ROSE-X: an annotated data set for evaluation of 3D plant organ segmentation methods


Dutagaci H., Rasti P., Galopin G., Rousseau D.

PLANT METHODS, cilt.16, sa.1, 2020 (SCI-Expanded) identifier identifier identifier

  • Yayın Türü: Makale / Tam Makale
  • Cilt numarası: 16 Sayı: 1
  • Basım Tarihi: 2020
  • Doi Numarası: 10.1186/s13007-020-00573-w
  • Dergi Adı: PLANT METHODS
  • Derginin Tarandığı İndeksler: Science Citation Index Expanded (SCI-EXPANDED), Scopus, Academic Search Premier, Agricultural & Environmental Science Database, BIOSIS, Biotechnology Research Abstracts, CAB Abstracts, Directory of Open Access Journals
  • Anahtar Kelimeler: X-ray, Rosebush, Segmentation, Database, Machine learning, POINT CLOUDS
  • Eskişehir Osmangazi Üniversitesi Adresli: Evet

Özet

Background The production and availability of annotated data sets are indispensable for training and evaluation of automatic phenotyping methods.

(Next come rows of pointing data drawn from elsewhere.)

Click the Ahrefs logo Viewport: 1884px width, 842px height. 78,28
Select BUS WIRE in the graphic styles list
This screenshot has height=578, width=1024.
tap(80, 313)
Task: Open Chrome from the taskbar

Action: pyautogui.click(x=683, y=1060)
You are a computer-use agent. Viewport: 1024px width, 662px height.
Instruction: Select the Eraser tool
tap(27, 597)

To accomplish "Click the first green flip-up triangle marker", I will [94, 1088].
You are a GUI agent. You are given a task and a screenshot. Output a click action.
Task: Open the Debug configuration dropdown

The need for complete 3D models of real plants with organ-level labeling is even more pronounced due to the advances in 3D vision-based phenotyping techniques and the difficulty of full annotation of the intricate 3D plant structure. Results We introduce the ROSE-X data set of 11 annotated 3D models of real rosebush plants acquired through X-ray tomography and presented both in volumetric form and as point clouds. The annotation is performed manually to provide ground truth data in the form of organ labels for the voxels corresponding to the plant shoot. This data set is constructed to serve both as training data for supervised learning methods performing organ-level segmentation and as a benchmark to evaluate their performance. The rosebush models in the data set are of high quality and complex architecture with organs frequently touching each other posing a challenge for the current plant organ segmentation methods. We report leaf/stem segmentation results obtained using four baseline methods. The best performance is achieved by the volumetric approach where local features are trained with a random forest classifier, giving Intersection of Union (IoU) values of 97.93% and 86.23% for leaf and stem classes, respectively. Conclusion We provided an annotated 3D data set of 11 rosebush plants for training and evaluation of organ segmentation methods. We also reported leaf/stem segmentation results of baseline methods, which are open to improvement. The data set, together with the baseline results, has the potential of becoming a significant resource for future studies on automatic plant phenotyping.